Moneybox

Universities Won’t Go Bankrupt, But They Might Lose Money

Clayton Christensen thinks we’ll see “wholesale bankruptcies” over the next decade among traditional universities as they face competition from online offerings. Bryan Caplan says no way because “higher education is largely a form of signaling, not skill acquisition - and one of the traits that students signal is sheer conformity.”

My thoughts on this begin with Tyler Cowen’s point that large-scale bankruptcies among institutions of higher education seem unlikely simply as a matter of finances and law. Most colleges and universities have healthy balance sheets (think of all that real estate) and thus could survive even a catastrophic drop in revenue without being forced into any sort of bankruptcy process.

But here’s what I think Caplan is right about—we should think of there being two separate tracks, one about the development of online learning tools and one about the business model of traditional colleges and these things have only a tenuous relationship to one another. It’s long been possible to buy some textbooks and try to teach yourself some material. When I wanted to learn the basics of economics, that’s exactly what I did—read intro textbooks. Supplementing those textbooks with audio or video recordings has been possible since at least the 1980s given the technologies of the US Postal Service, the Walkman, and the VCR. The Internet and modern digital technology obviously represents something of an advance over that previous paradigm, but it’s not an earth-shattering leap.
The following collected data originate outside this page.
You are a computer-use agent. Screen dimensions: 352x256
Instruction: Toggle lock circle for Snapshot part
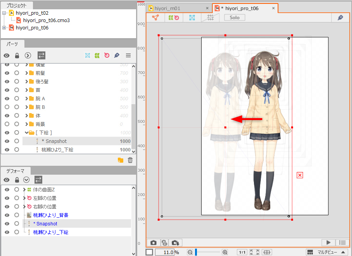(x=17, y=141)
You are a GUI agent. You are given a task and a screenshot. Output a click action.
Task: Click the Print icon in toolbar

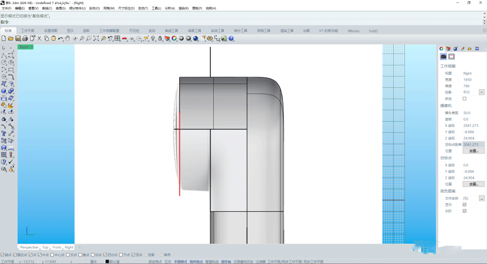pyautogui.click(x=25, y=39)
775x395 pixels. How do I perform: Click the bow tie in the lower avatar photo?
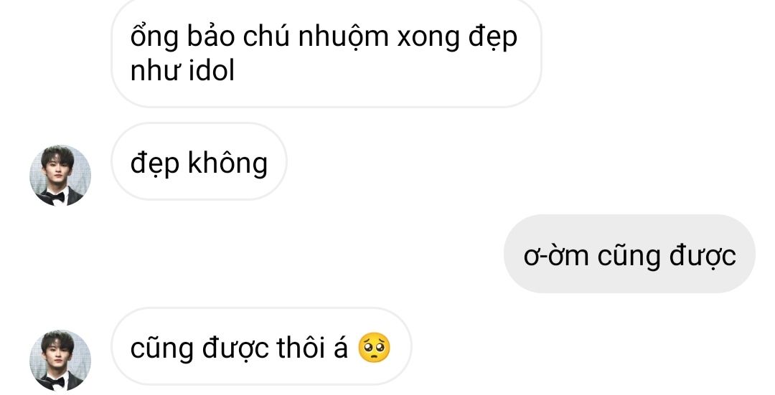[x=57, y=382]
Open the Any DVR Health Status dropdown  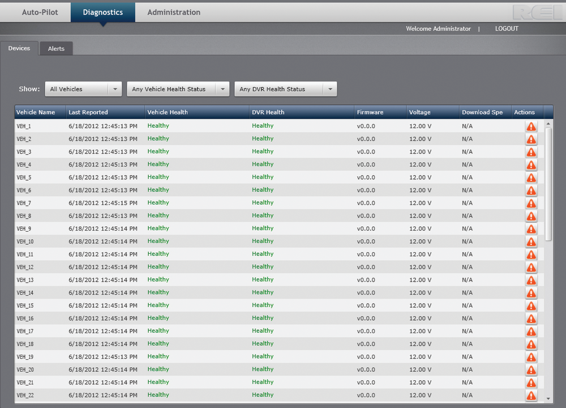click(x=285, y=89)
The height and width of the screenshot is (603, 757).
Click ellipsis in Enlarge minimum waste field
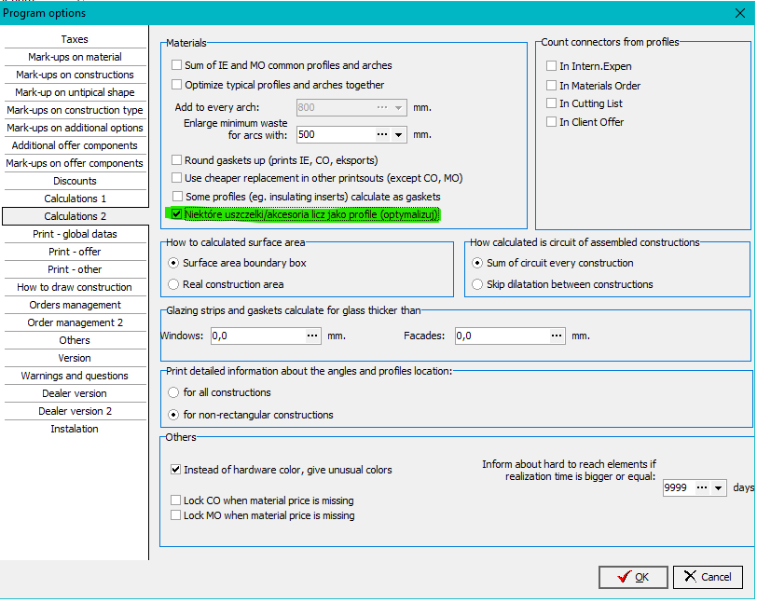381,134
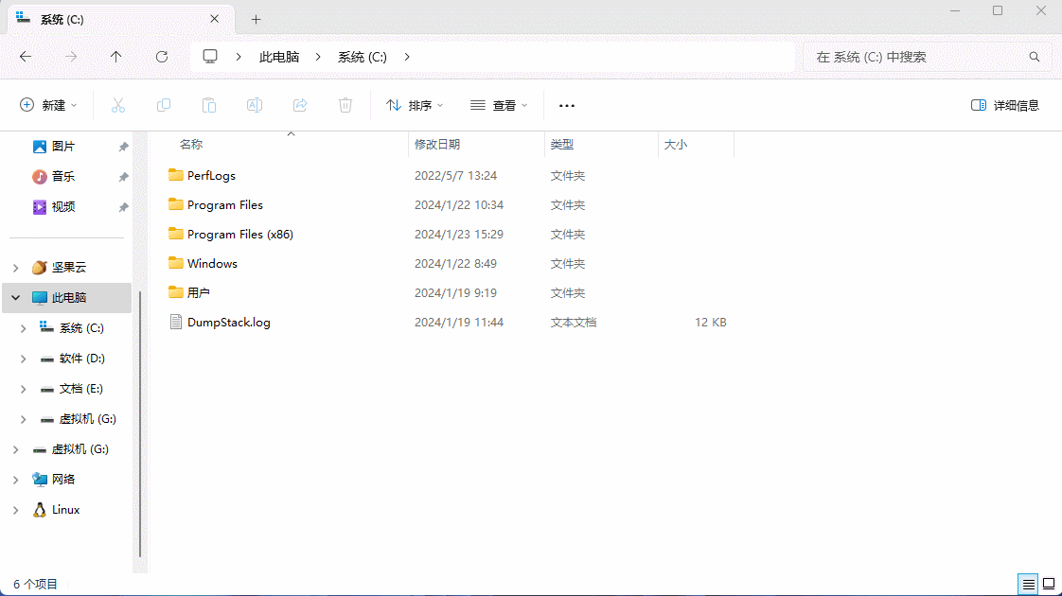Screen dimensions: 1062x596
Task: Collapse the 此电脑 tree node
Action: [15, 298]
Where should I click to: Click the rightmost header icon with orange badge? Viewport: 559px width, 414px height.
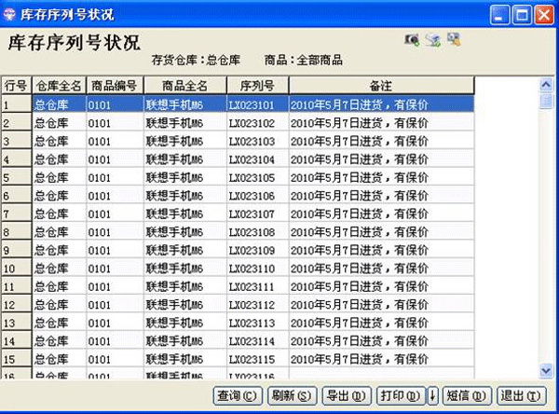[454, 39]
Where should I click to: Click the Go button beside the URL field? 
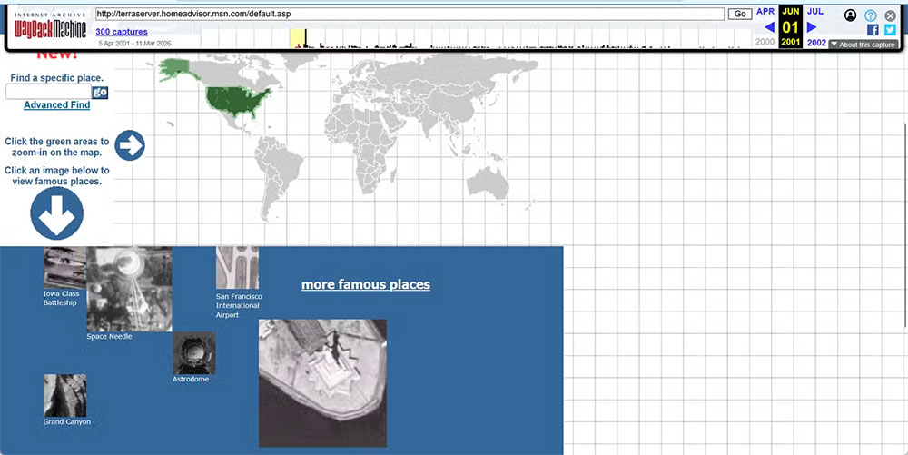pyautogui.click(x=739, y=14)
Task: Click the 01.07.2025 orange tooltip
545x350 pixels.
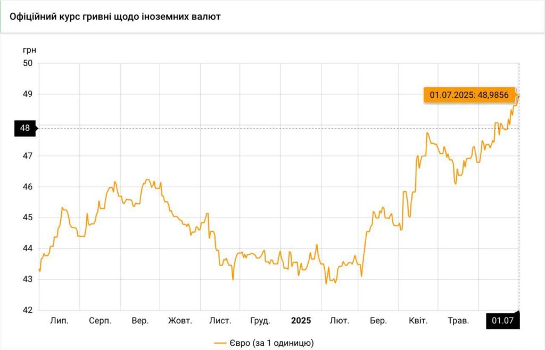Action: (x=469, y=95)
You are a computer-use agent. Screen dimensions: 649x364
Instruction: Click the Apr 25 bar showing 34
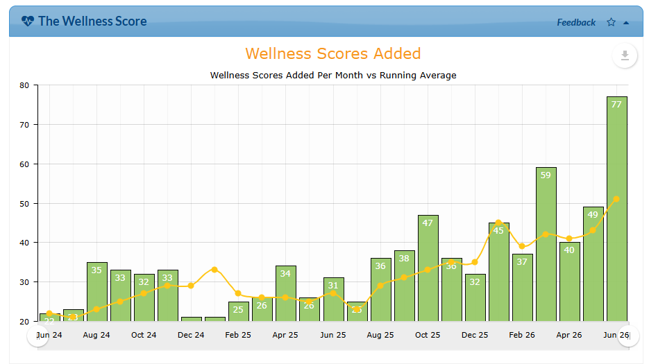(285, 294)
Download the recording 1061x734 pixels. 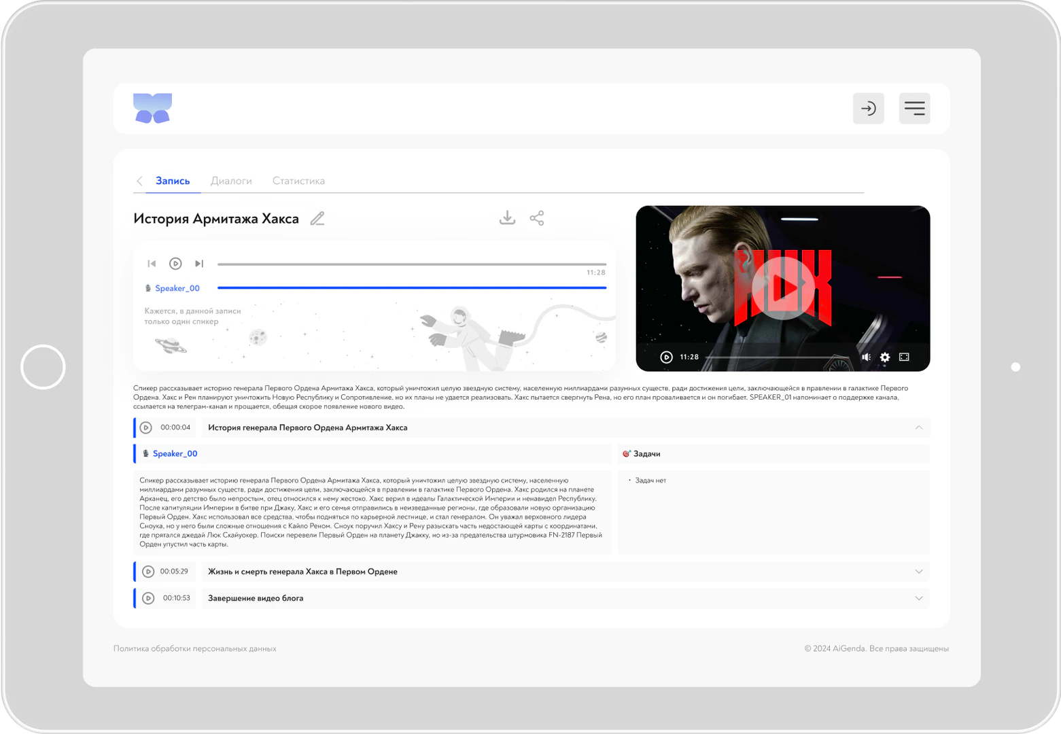[507, 217]
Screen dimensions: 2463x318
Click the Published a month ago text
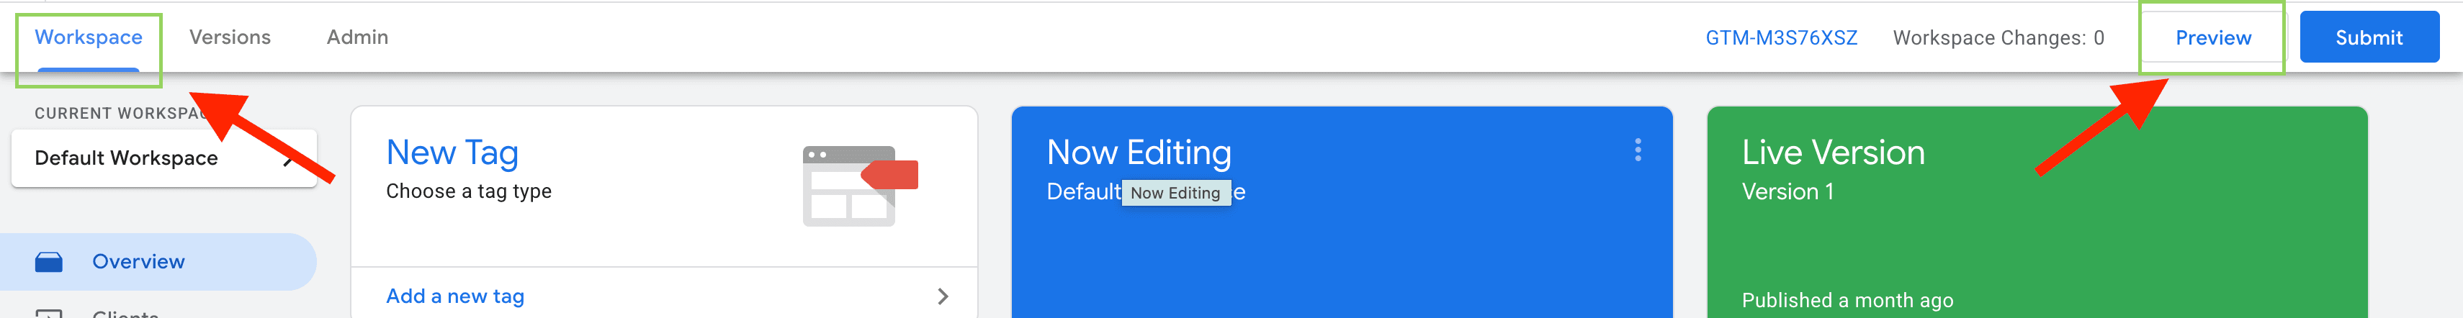[x=1846, y=301]
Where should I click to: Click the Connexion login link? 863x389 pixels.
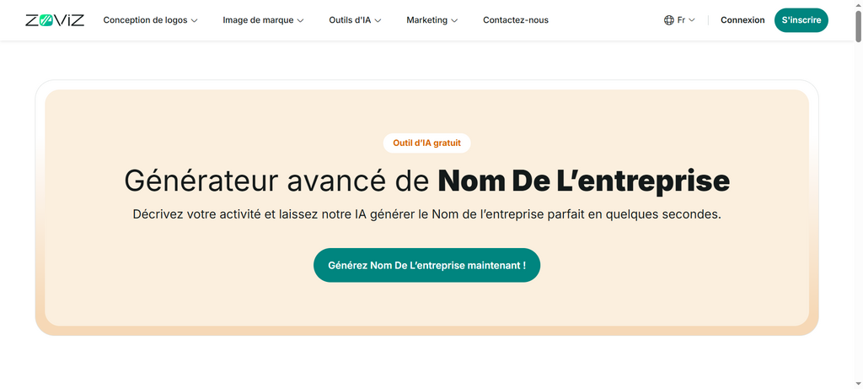click(x=742, y=20)
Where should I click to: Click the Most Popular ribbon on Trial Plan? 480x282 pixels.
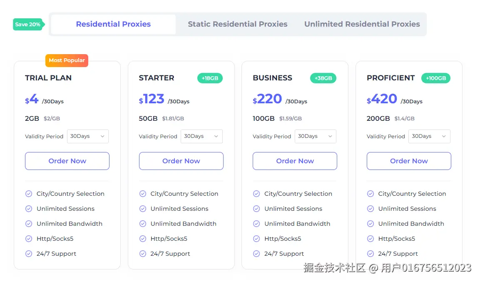pos(67,60)

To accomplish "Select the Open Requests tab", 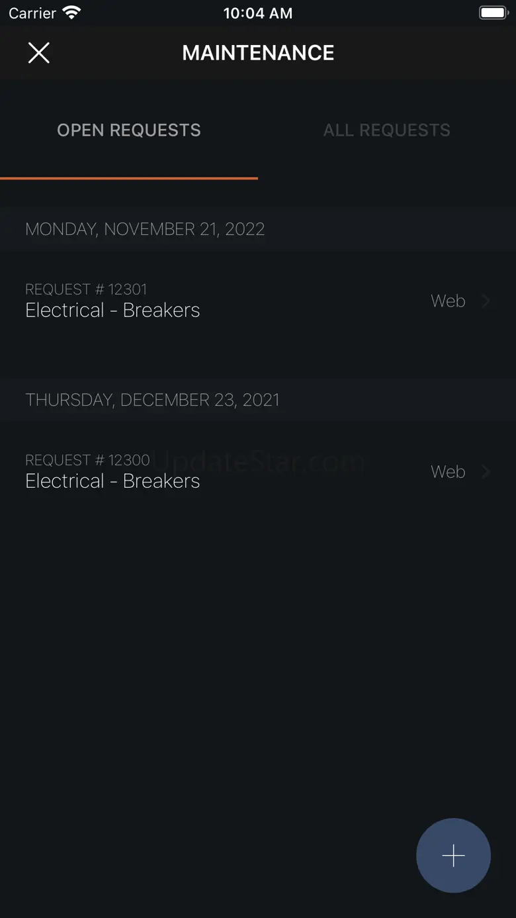I will point(129,130).
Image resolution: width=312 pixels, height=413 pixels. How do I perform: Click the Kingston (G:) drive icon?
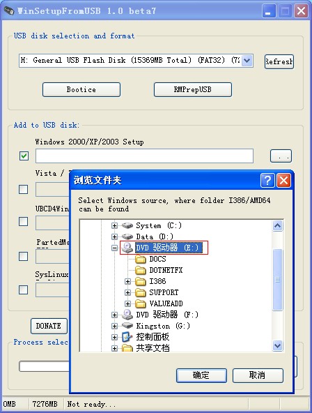click(127, 326)

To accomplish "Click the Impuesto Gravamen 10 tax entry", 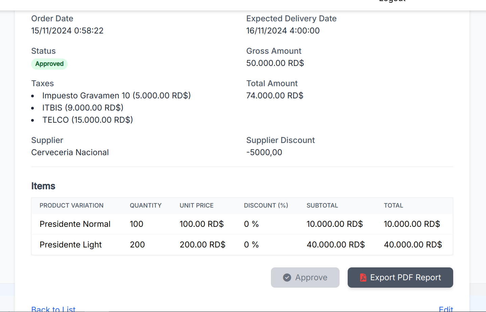I will click(116, 96).
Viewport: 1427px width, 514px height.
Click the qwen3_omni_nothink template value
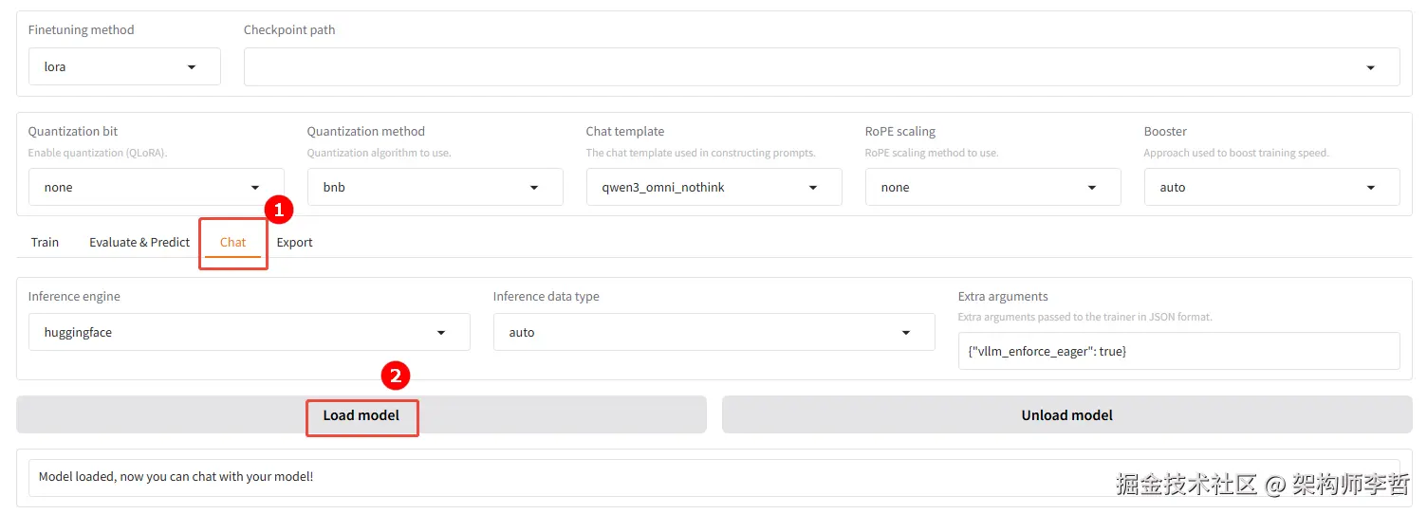click(x=663, y=188)
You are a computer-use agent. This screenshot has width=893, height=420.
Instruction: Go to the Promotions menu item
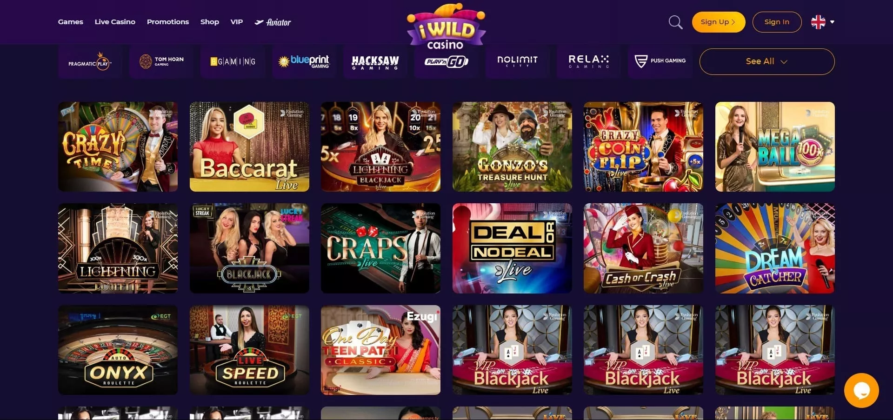click(168, 22)
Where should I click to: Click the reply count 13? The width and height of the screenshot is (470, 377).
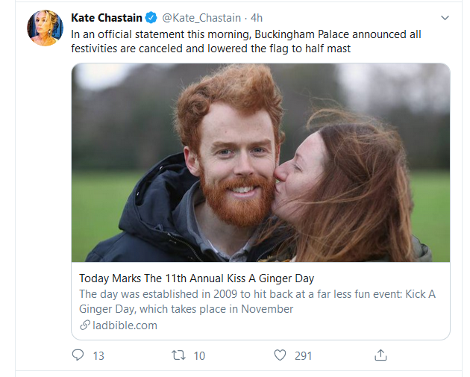(x=98, y=356)
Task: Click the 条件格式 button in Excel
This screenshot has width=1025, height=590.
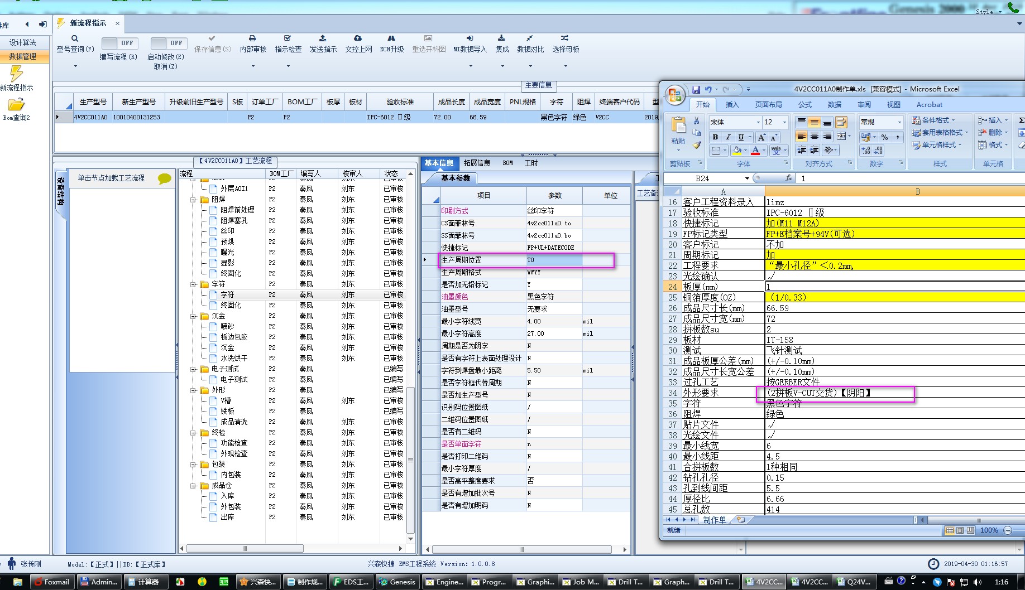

It was possible for a determined and intelligent individual to teach himself lots of stuff in 1992 and it’s a bit easier and cheaper now in 2012 and should be even easier and cheaper in 2022.

And that’s all great. The falling real cost of teaching yourself something even as the price of “education” rises is a big deal. When I graduated college I didn’t know how to do something as simple as make a tomato sauce. This week, I was able to cook a Christmas Eve dinner—roast leg of lamb, haricots verts with shallots, puréed cauliflower—for my parents and my in-laws all thanks to things cooking skills I learned on the Internet. As the Web gets better at teaching skills to people who want to learn, life will get better and better.

The ability of colleges to secure revenue from people to derive revenue from offering a four-year residential edutainment service to people aged 18-25 seems to me like a completely different question. Sidwell Friends costs $34,000 a year in tuition not because anyone thinks the education it provides is so incredibly valuable, but simply because there are enough families in the area who can afford that much. Affluent people need to spend their money on something, and spending it on their kids’ education is more reasonable than draping themselves in diamonds. Nobody wants to drive to a party in a Rolls Royce and explain to their friends that they have such a fancy car because they sent Billy upstairs to watch web videos rather than shelling out for Princeton. I’m not sure the signaling/learning controversy is even the relevant frame for this dynamic. The big economic pressure on colleges right now is that median household income has been falling. Obviously if people get poorer and poorer they can’t keep paying more and more for college. But online education is irrelevant to that dynamic, and conversely I don’t think it’s even slightly necessary for online education to “disrupt” incumbent colleges to make a valuable contribution to the world. People learn things outside a formal education setting all the time, and it’s great that it’s getting easier and cheaper to do so.